Mulher de Emmanuel Macron processa influenciadora
REUTERS/Manon Cruz/Pool
A primeira-dama da França, Brigitte Macron, moveu um processo por difamação nos Estados Unidos contra uma influenciadora conservadora que espalhou a alegação de que Brigitte teria nascido homem. A acusação é descrita como uma teoria da conspiração.
A influenciadora americana é conhecida por divulgar outras acusações falsas, como a de que o casal Macron seria parente e que o presidente francês foi eleito como parte de um programa da CIA, a agência de inteligência dos EUA.
A teoria sobre a identidade de gênero de Brigitte Macron ganhou repercussão internacional em 2021, depois que blogueiras francesas fizeram comentários sobre o tema.
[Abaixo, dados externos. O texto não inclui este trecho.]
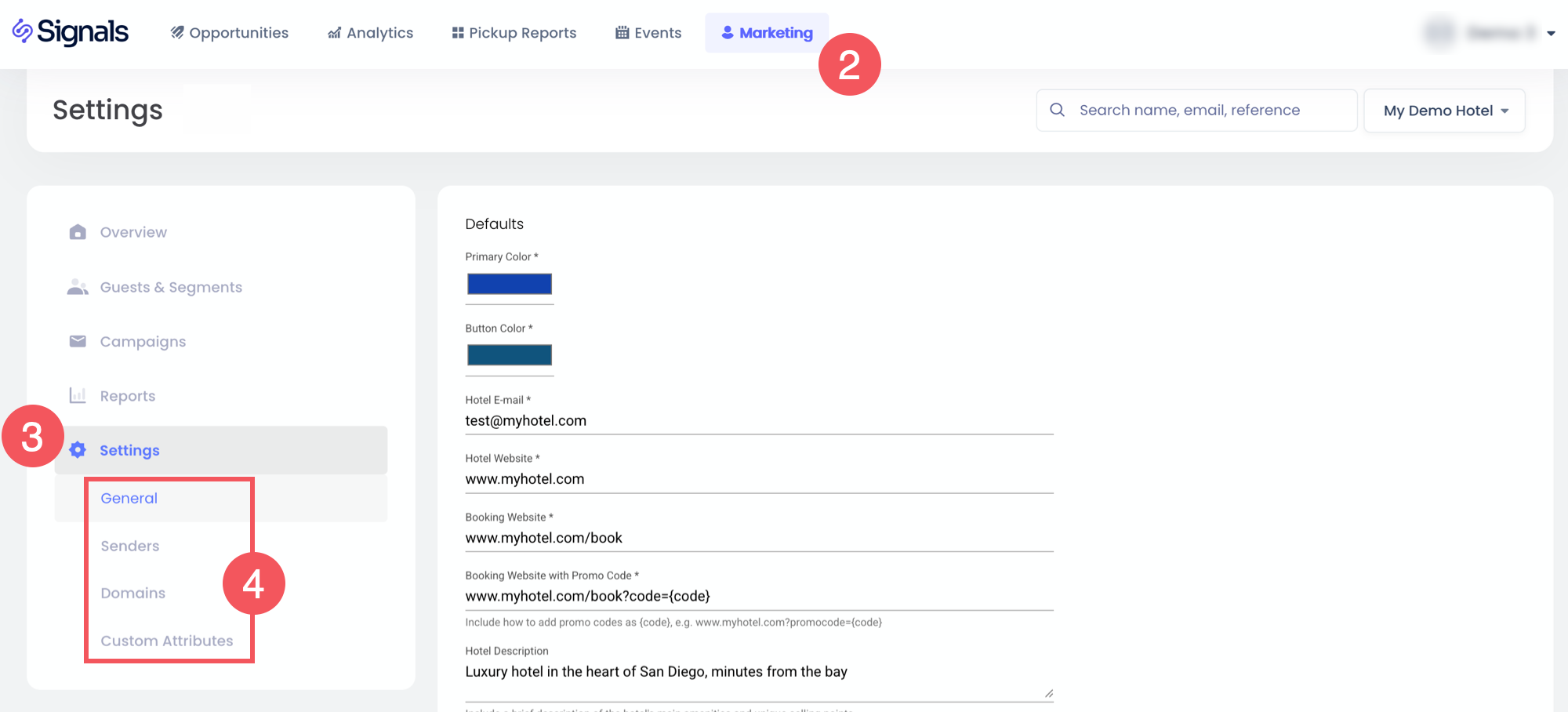Pick the Primary Color swatch
Image resolution: width=1568 pixels, height=712 pixels.
pos(510,284)
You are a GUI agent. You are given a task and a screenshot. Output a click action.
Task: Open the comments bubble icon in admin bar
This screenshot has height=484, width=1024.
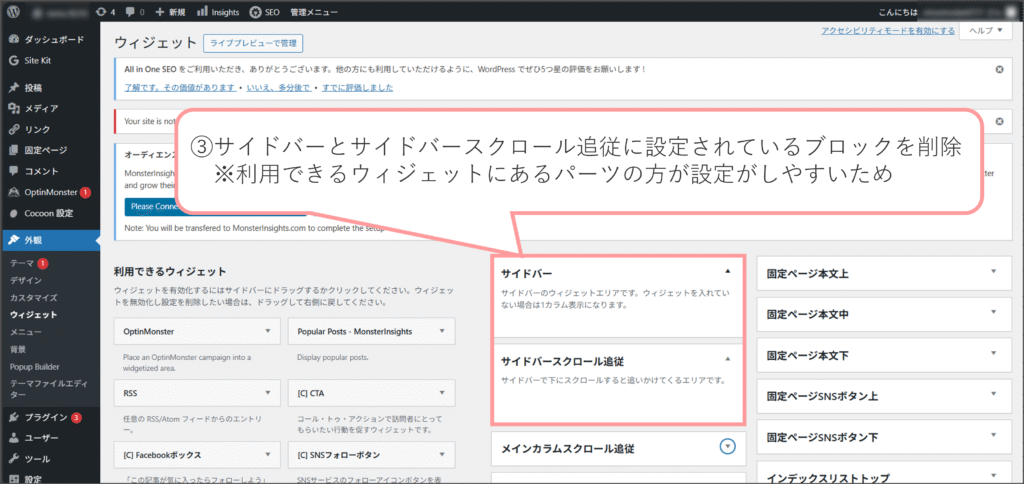coord(134,12)
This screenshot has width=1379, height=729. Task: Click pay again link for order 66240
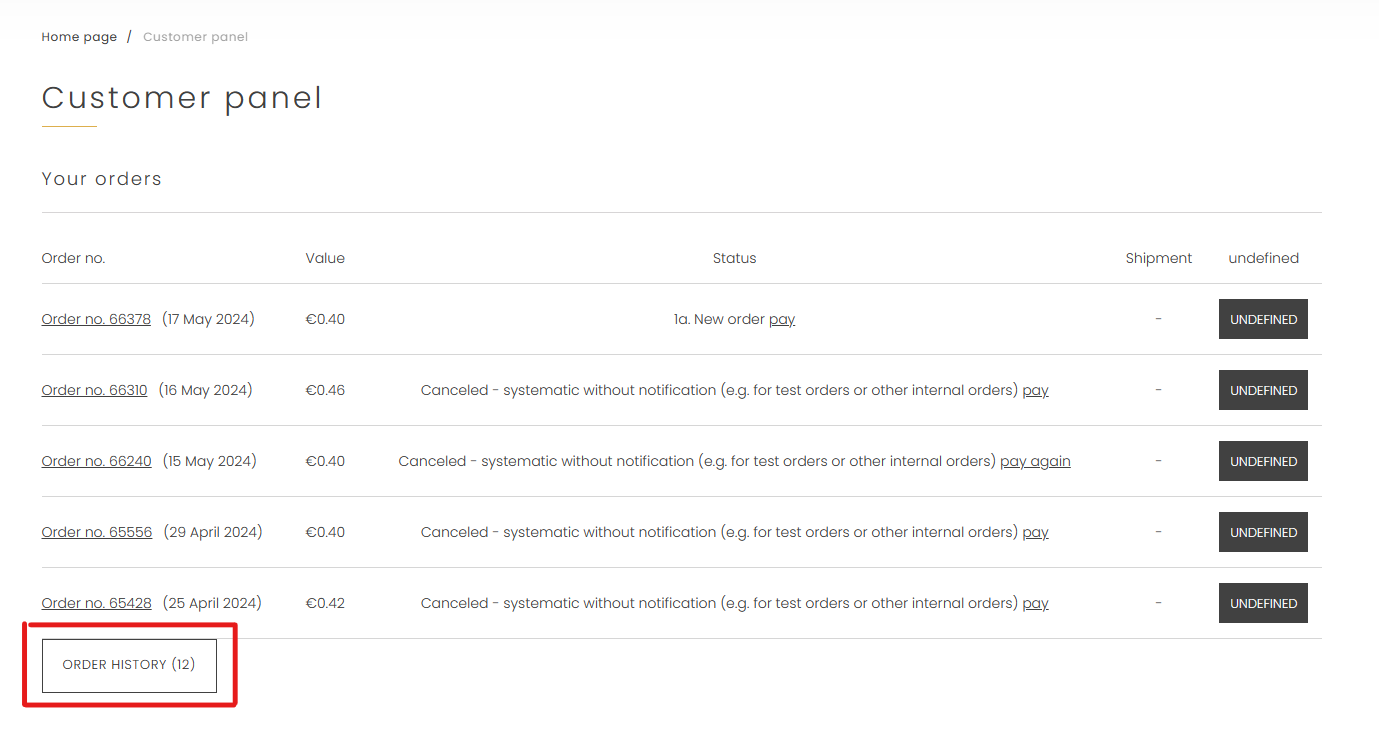point(1035,461)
Na época, o casal Macron venceu um processo por difamação em primeira instância, mas a decisão judicial foi revertida neste ano após recurso, e as blogueiras foram absolvidas.
No processo movido nos Estados Unidos contra a ativista, Brigitte Macron terá de apresentar provas pessoais para demonstrar que a informação divulgada era falsa e que a influenciadora sabia que era uma mentira, mas a espalhou com a intenção de causar dano.
Para a Justiça americana, não é suficiente apenas provar que a informação é falsa; é preciso demonstrar que a pessoa agiu com a intenção de prejudicar. Como evidências, a primeira-dama da França deve apresentar fotos da gravidez e registros familiares de seu primeiro casamento, já que ela não tem filhos com o presidente francês.